27 Aprile 2019 , Scritto da Gordiano Lupi Con tag #gordiano lupi, #luoghi da conoscere

 

 

 

 

 

Si apre come un’aurora Piombino, dietro le spirali del Cornia, gonfio di alberi splendidi come fiori, biancheggiante città che attende il futuro, forma incerta come una nebulosa, nella nebbia d’un indistinto presente. Come in un film di Pasolini, solo che le Borgate più non ci sono, restano i Lombriconi, antichi palazzi color giallo mattone, con le persiane verdi scolorite da tempo, salmastro e incuria, da neocapitalismo incolto che non è più tale. Resta il ricordo del Rio Salivoli, il canale del Vallone, dove ragazzini tiravano calci a un pallone, futuri giocatori con maglie gialloverdi o nerazzurre. Come in un film di Pasolini, Mamma Roma o La Ricotta, non saprei, passano silenti da questa campagna cittadina, le antiche strade che corrono verso il mare. Pini marittimi svettanti, pitosfori, invecchiati lecci, insolite acacie, oleandri, palme ammalate dalle chiome incappucciate, che circondano questo litorale, una disperata vitalità da non poter comunicare, che non è la morte peggiore, quel che nega la speranza in fondo è solo non essere compreso.   

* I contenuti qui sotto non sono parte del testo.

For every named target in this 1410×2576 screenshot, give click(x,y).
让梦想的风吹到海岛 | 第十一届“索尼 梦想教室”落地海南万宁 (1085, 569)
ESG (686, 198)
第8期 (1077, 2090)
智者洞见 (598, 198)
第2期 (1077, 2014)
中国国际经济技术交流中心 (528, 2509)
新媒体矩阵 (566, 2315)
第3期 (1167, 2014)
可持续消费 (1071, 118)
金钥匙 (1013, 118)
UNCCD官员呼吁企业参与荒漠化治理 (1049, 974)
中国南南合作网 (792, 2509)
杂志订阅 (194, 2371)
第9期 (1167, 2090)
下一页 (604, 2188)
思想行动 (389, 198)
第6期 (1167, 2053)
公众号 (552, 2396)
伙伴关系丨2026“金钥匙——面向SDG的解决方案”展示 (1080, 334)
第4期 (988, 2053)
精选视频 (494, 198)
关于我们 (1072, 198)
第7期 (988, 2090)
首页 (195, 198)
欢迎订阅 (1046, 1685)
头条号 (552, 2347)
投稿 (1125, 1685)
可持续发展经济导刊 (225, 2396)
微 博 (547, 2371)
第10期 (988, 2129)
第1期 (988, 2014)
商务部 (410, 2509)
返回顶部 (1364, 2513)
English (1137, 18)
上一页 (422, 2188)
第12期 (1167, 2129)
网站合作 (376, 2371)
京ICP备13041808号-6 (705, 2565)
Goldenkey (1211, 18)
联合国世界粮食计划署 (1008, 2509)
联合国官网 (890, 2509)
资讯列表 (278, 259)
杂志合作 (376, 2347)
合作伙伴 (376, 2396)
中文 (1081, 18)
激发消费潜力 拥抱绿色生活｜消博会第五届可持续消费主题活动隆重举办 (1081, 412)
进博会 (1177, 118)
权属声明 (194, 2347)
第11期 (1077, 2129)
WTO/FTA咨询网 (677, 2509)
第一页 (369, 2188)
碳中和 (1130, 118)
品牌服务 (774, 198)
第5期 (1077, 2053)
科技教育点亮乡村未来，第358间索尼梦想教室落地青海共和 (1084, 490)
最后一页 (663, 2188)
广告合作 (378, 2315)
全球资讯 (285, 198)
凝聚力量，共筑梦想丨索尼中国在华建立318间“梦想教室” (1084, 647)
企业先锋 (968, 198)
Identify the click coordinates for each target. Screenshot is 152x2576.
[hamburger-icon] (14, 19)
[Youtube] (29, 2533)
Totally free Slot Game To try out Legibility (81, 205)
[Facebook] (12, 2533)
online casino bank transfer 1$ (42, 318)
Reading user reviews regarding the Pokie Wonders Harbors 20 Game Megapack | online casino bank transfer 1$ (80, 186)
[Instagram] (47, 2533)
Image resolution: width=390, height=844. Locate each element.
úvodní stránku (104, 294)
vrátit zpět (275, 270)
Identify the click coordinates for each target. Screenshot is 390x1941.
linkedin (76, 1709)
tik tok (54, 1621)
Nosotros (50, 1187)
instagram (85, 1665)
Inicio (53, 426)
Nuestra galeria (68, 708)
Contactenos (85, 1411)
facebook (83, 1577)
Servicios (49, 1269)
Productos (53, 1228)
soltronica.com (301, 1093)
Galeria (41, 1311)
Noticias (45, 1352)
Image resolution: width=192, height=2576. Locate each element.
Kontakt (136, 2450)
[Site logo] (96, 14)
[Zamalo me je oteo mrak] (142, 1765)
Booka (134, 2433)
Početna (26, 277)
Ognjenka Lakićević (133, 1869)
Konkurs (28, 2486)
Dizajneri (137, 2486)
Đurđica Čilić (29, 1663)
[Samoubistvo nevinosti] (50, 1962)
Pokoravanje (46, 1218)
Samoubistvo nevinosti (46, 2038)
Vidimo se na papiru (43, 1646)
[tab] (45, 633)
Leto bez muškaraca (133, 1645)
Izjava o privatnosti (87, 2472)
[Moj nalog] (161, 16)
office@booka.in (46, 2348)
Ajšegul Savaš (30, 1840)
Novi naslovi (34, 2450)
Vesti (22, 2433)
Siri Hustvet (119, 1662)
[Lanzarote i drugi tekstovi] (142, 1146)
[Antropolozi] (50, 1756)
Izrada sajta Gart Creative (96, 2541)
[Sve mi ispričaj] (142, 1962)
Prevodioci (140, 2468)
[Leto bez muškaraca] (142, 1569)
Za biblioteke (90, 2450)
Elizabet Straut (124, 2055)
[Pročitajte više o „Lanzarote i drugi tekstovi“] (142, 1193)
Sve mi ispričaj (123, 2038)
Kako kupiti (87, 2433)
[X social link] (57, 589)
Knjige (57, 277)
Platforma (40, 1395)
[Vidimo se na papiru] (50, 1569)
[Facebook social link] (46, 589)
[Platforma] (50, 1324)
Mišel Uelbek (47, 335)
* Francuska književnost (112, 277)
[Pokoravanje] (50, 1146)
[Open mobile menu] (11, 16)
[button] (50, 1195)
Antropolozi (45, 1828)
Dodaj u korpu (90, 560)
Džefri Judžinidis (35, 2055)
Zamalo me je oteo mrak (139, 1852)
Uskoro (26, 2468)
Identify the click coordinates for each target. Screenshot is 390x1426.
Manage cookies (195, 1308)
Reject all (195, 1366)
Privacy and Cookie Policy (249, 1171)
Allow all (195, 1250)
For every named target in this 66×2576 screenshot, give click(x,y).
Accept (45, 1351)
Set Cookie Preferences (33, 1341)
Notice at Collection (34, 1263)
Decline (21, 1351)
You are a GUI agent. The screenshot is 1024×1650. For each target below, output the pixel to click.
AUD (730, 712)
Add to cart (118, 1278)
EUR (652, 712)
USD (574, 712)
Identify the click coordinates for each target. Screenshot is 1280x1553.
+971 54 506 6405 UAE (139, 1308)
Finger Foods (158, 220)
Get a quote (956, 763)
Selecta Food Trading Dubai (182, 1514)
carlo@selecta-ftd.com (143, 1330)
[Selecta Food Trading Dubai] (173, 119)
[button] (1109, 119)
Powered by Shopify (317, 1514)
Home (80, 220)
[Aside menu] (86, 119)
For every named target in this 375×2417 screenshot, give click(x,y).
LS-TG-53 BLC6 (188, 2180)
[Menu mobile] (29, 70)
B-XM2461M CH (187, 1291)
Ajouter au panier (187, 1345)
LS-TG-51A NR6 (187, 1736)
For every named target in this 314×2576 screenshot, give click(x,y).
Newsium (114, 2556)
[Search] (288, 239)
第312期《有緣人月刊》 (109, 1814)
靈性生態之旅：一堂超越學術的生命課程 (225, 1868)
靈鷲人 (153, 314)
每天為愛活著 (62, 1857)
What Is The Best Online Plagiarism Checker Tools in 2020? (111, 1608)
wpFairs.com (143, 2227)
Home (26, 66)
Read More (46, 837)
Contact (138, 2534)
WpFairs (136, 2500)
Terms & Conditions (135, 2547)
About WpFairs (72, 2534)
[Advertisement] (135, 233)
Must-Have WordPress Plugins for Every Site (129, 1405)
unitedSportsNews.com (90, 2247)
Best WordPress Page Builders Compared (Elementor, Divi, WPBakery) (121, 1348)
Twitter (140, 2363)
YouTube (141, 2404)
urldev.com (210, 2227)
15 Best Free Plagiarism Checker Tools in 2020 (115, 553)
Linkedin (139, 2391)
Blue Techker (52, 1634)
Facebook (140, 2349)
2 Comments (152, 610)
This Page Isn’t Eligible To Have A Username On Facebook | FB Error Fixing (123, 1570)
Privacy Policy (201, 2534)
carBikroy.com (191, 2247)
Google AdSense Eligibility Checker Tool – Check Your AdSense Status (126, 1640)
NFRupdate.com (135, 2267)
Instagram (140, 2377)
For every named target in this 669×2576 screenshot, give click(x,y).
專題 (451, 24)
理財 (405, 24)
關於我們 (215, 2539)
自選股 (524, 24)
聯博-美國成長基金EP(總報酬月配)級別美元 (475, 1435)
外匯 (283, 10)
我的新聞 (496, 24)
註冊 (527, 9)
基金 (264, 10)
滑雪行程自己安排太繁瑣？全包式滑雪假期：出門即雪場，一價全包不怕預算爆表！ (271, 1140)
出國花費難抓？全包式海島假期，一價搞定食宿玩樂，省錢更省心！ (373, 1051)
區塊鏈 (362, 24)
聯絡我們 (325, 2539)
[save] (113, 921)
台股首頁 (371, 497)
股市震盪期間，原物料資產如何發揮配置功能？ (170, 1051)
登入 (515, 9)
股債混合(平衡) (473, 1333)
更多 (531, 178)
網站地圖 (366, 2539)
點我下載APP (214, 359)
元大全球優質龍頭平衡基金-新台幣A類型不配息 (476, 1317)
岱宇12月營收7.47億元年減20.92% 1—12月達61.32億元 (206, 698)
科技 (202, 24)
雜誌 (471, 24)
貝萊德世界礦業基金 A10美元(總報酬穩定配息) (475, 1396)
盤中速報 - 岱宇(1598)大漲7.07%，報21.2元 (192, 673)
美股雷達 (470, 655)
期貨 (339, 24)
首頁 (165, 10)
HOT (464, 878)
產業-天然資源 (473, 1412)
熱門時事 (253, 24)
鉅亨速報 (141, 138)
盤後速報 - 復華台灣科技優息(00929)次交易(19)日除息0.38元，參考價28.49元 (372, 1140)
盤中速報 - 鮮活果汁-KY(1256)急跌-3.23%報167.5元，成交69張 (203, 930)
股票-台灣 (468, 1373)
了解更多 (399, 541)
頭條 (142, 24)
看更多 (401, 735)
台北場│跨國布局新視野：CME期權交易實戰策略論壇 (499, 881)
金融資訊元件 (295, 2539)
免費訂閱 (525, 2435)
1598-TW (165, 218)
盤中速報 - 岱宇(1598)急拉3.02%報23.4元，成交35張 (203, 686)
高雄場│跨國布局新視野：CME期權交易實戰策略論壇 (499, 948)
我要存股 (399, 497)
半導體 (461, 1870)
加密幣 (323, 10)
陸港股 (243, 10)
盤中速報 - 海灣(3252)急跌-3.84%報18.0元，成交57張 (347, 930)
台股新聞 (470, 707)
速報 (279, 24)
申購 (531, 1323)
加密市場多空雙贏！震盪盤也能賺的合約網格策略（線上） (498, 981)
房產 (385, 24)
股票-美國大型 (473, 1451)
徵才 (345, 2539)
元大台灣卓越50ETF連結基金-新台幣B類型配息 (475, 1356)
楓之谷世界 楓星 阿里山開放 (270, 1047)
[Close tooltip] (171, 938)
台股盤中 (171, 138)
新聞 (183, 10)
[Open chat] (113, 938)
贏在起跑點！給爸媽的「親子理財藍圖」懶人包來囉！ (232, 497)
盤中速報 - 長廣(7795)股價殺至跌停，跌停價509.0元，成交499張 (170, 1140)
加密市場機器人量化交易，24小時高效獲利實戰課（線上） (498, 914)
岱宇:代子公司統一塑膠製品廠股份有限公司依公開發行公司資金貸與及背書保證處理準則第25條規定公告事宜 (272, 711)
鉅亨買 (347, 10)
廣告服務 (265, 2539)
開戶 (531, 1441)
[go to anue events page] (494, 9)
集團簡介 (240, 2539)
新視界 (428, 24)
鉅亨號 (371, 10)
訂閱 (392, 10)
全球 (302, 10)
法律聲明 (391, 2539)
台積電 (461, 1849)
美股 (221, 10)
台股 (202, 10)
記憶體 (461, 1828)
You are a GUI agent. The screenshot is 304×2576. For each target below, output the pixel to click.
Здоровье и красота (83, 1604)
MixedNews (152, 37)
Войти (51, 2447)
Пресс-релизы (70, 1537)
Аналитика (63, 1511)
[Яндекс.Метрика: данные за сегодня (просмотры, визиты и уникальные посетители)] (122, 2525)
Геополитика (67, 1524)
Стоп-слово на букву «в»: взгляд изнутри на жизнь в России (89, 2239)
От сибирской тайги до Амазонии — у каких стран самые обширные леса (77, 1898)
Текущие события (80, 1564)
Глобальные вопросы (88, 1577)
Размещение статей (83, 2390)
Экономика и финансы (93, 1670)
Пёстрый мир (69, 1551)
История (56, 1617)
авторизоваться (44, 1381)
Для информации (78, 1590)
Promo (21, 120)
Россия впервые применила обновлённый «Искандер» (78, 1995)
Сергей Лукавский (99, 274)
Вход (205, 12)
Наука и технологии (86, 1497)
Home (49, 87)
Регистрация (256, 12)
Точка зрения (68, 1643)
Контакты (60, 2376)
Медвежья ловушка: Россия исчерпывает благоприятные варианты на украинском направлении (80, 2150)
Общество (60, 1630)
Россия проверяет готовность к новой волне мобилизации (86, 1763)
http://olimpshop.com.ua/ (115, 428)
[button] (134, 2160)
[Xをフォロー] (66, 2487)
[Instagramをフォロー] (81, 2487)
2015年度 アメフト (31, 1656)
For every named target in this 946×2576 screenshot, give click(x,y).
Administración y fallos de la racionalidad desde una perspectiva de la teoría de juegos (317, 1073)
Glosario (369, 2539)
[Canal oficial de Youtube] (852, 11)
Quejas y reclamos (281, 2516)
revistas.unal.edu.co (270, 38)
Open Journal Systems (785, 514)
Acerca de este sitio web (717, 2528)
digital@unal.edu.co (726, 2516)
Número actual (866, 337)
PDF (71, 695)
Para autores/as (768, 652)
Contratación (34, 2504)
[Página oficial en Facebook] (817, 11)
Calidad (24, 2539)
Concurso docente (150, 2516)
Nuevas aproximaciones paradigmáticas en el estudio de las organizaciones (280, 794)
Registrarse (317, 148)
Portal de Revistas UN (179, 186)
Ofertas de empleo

I sogni del mattino a primavera, cantano monotone le tortore, s’odono grilli e passeracci, mentre quel sole antico splende su panni tesi ad asciugare, tra  palazzoni sul mare, edificati a misura d’operaio; un autobus corre verso il niente, incontro a una giornata sempre uguale, fresca, assolata, tiepida a tratti, il mare leviga la costa rocciosa, immutabile, sgretolando una terra che profuma di sudore e pianto. Una disperata vitalità è quel che resta, nel niente che circonda il mio presente, un telefono che suona, sempre, irriverente, momento eternamente uguale, che consente l’attesa informe d’un istante, irripetibile, che non ti raggiunge. E i panni tesi da un terrazzo all’altro, orrore borghese di triste povertà, sono forse l’unico motivo per comporre poesia dal niente, tentativo di affacciarsi al mare, dalle case popolari di quel golfo, che vissero tempi di perduto acciaio, verso stagioni nuove, turismo senza fumo, dimenticando le troppe ciminiere, i palazzi anneriti, ormai distanti.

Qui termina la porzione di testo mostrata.